Oh, fine. I guess I’m slightly thankful for him.
Happy Thanksgiving, everyone. I hope your holiday is heavy on pie and blessings, and light on assholes, feline or otherwise.
P.S. There’s a giveaway of my novel The Society of Shame happening over on Goodreads. Enter by Dec. 14 to win one of 50 advance copies! Getting lots of contest entries helps build visibility and buzz for the book, so thank you in advance for entering.
P.P.S. One of my fave bloggers / social media denizens / fellow copywriters since way back in my mom-blogging days, Liz Gumbiner (aka Mom101, and editor of Cool Mom Picks), just started a Substack. Check it out. Like me, she can’t pick a lane, and, also like me, she’s OK with that.
Sarah Donner, fabulous musician and cat rescuer in New Bedford recently spoke about a cat she had that she graded a D-. We have since started using the grading system on our own cats. Our first cat was an A- and completely spoiled us. Currently we have a C- and two solid B's. Sounds like Opie might also be a C-. Please tell the Goodreads algorithm to pick me as a winner!
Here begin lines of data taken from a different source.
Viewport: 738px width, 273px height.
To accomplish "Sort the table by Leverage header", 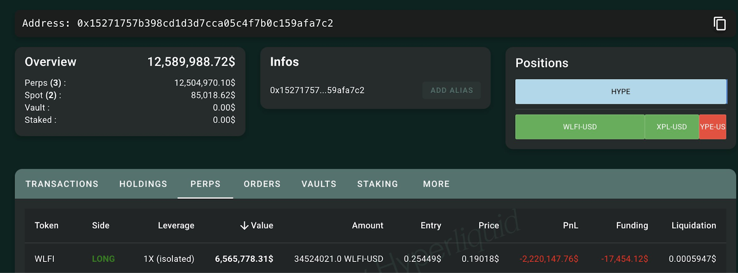I will click(x=176, y=225).
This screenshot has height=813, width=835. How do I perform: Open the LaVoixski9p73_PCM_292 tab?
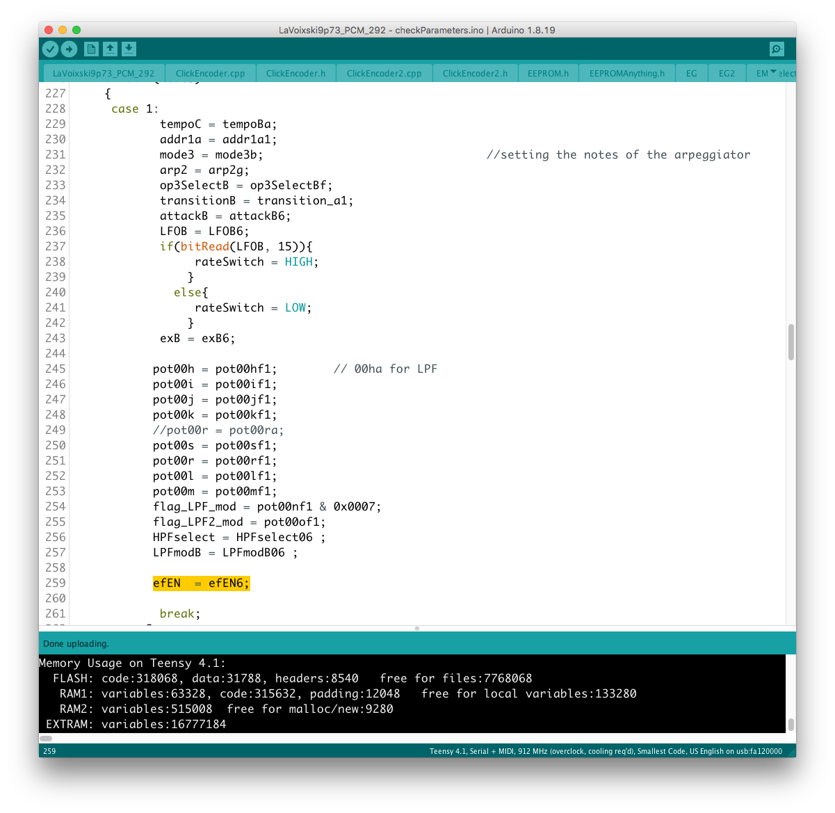click(x=104, y=73)
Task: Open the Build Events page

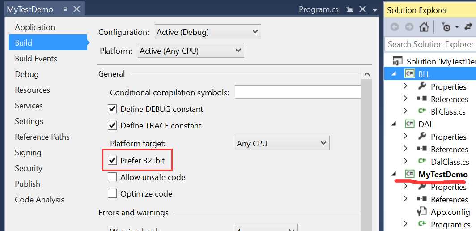Action: (x=36, y=58)
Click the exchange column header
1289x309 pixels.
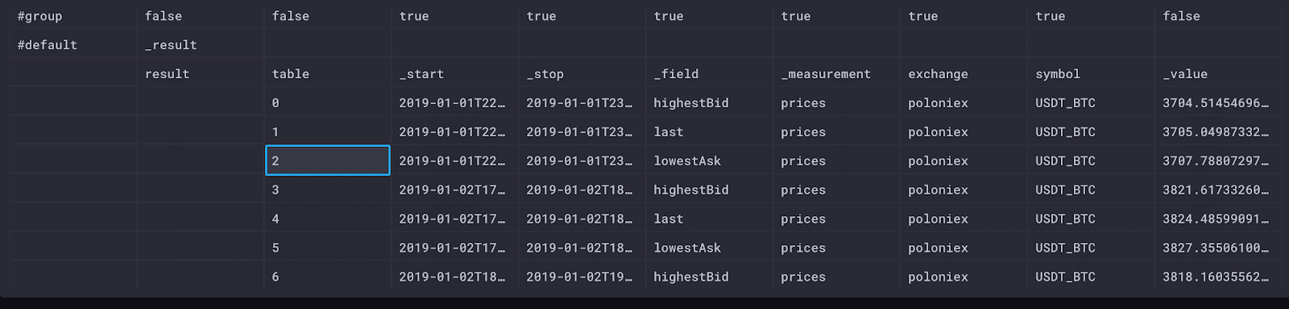pos(964,73)
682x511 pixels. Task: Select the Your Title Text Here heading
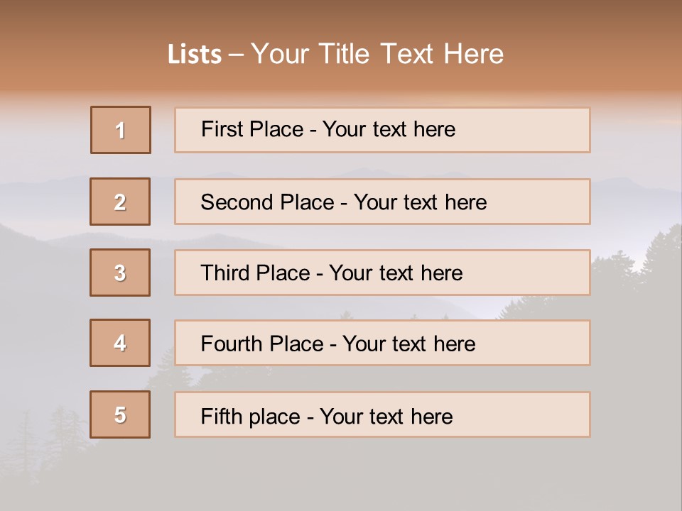click(377, 54)
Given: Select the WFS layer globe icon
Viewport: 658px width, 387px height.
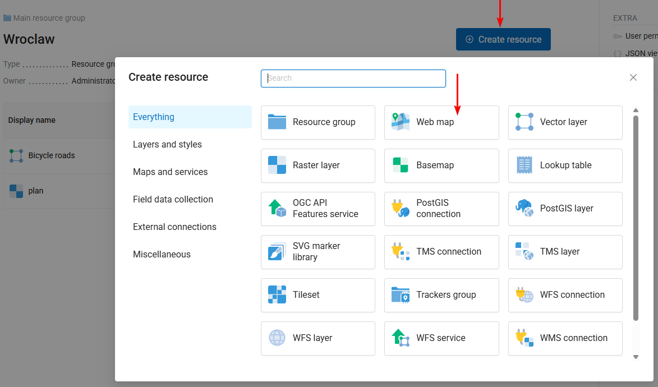Looking at the screenshot, I should 277,338.
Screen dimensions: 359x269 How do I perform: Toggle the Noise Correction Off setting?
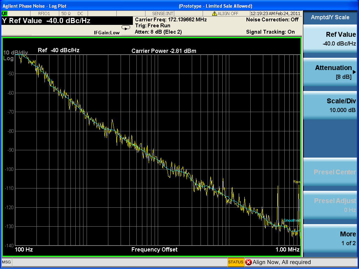(272, 20)
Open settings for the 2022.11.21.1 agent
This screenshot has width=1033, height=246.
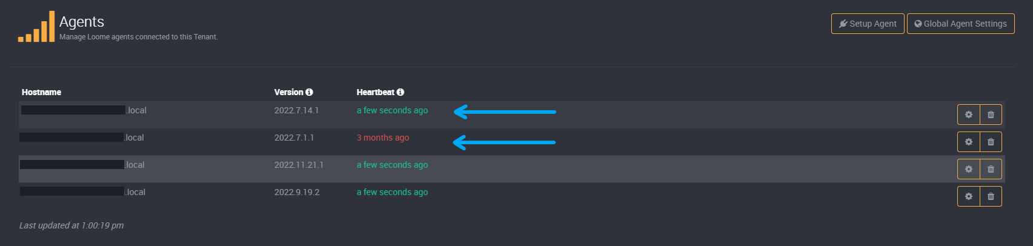(968, 169)
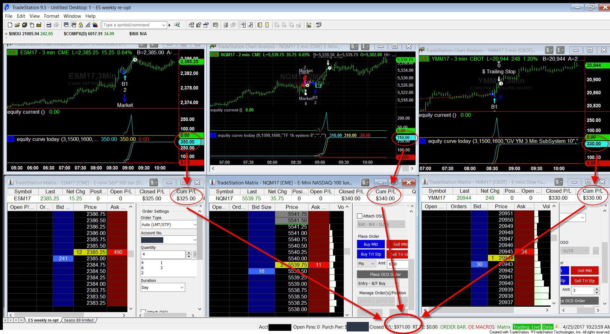The image size is (610, 334).
Task: Click the New document toolbar icon
Action: click(x=10, y=25)
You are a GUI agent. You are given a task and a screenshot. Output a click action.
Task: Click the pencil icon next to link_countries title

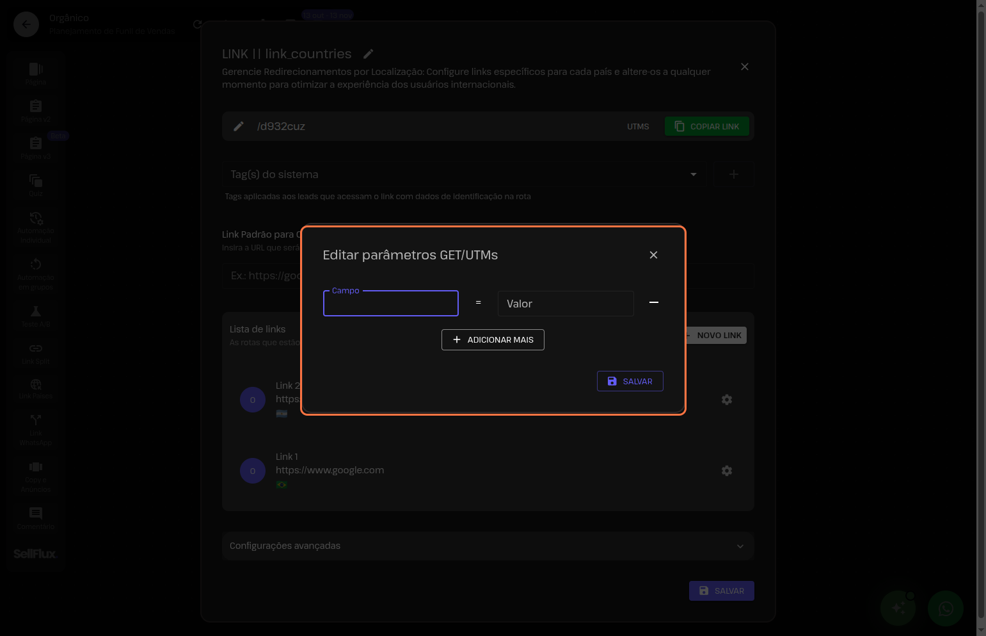click(x=368, y=54)

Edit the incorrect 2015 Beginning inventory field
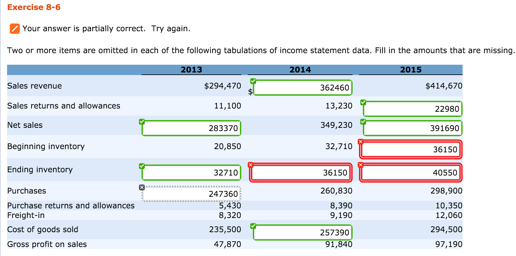coord(410,149)
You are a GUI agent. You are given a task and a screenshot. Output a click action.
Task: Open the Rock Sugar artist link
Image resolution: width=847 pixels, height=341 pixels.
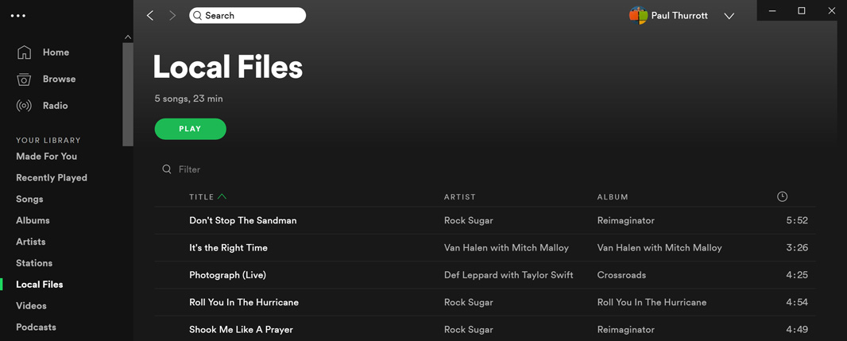tap(469, 220)
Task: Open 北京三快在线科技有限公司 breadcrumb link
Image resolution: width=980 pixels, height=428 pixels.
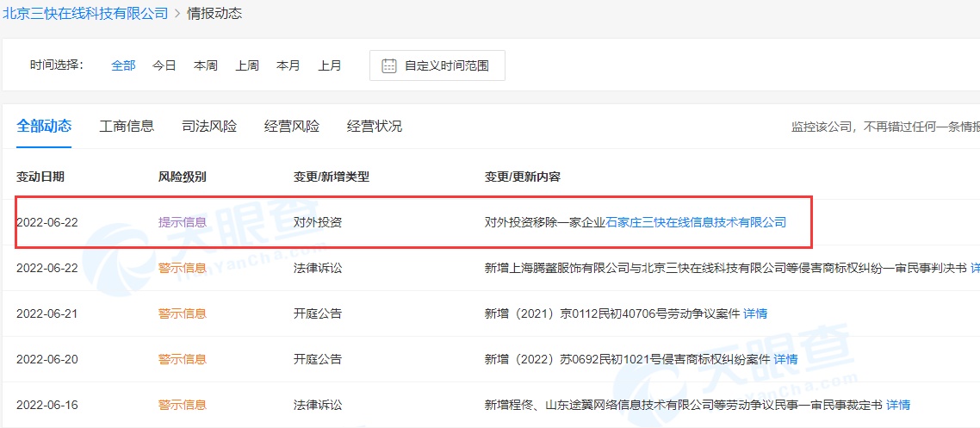Action: (x=84, y=13)
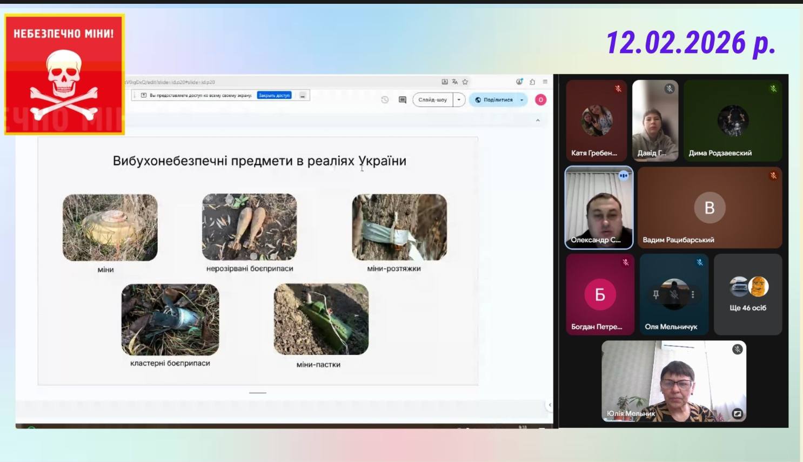This screenshot has height=462, width=803.
Task: Click the browser translate page icon
Action: pyautogui.click(x=454, y=82)
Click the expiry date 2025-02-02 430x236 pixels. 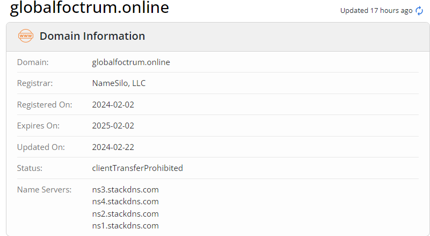tap(113, 126)

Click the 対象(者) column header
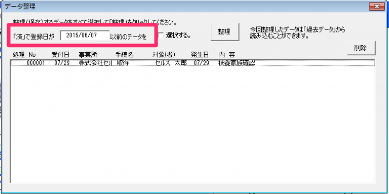click(x=164, y=55)
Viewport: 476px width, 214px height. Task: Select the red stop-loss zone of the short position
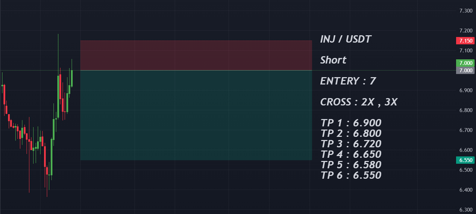196,55
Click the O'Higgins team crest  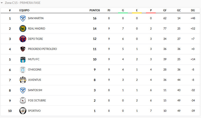coord(23,70)
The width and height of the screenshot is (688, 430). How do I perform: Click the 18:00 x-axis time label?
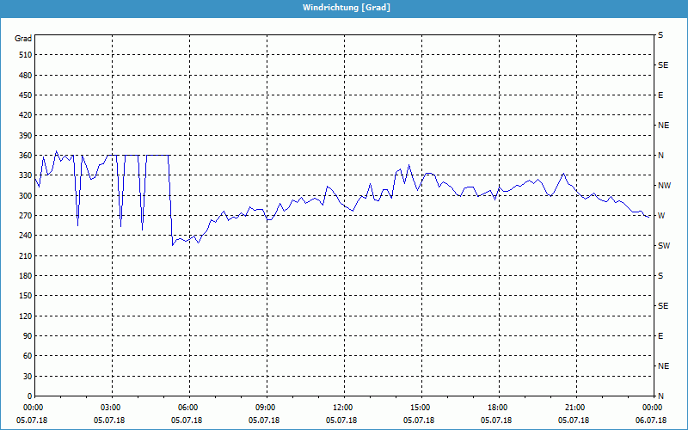coord(497,408)
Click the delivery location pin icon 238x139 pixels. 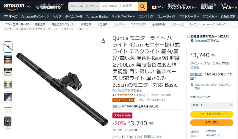38,7
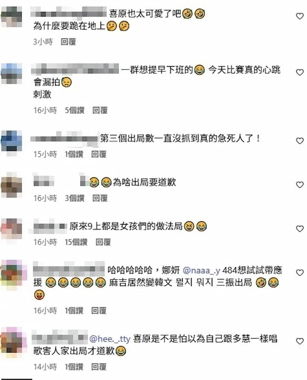Like the 第三個出局數 comment

(x=300, y=141)
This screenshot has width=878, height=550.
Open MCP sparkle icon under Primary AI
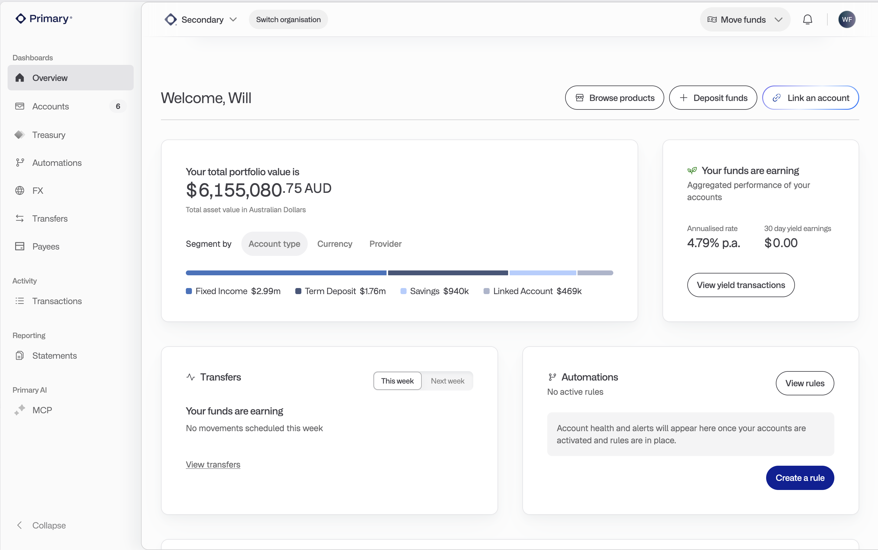[x=20, y=410]
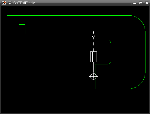Select the white tool holder rectangle

94,57

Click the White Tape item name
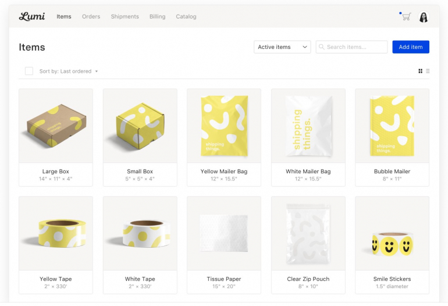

I like Opie! (I don't know about Pepper; she's never made an appearance during all the times we've been in your house.) Opie exhibits dog-like behaviors (friendly, comical, always hungry), giving him an A- rating in my book. We'll continue to buy wine glasses to replace those that Opie breaks, but I have a sneaking suspicion that he gets blamed for a lot of breakage actually caused by humans in the house.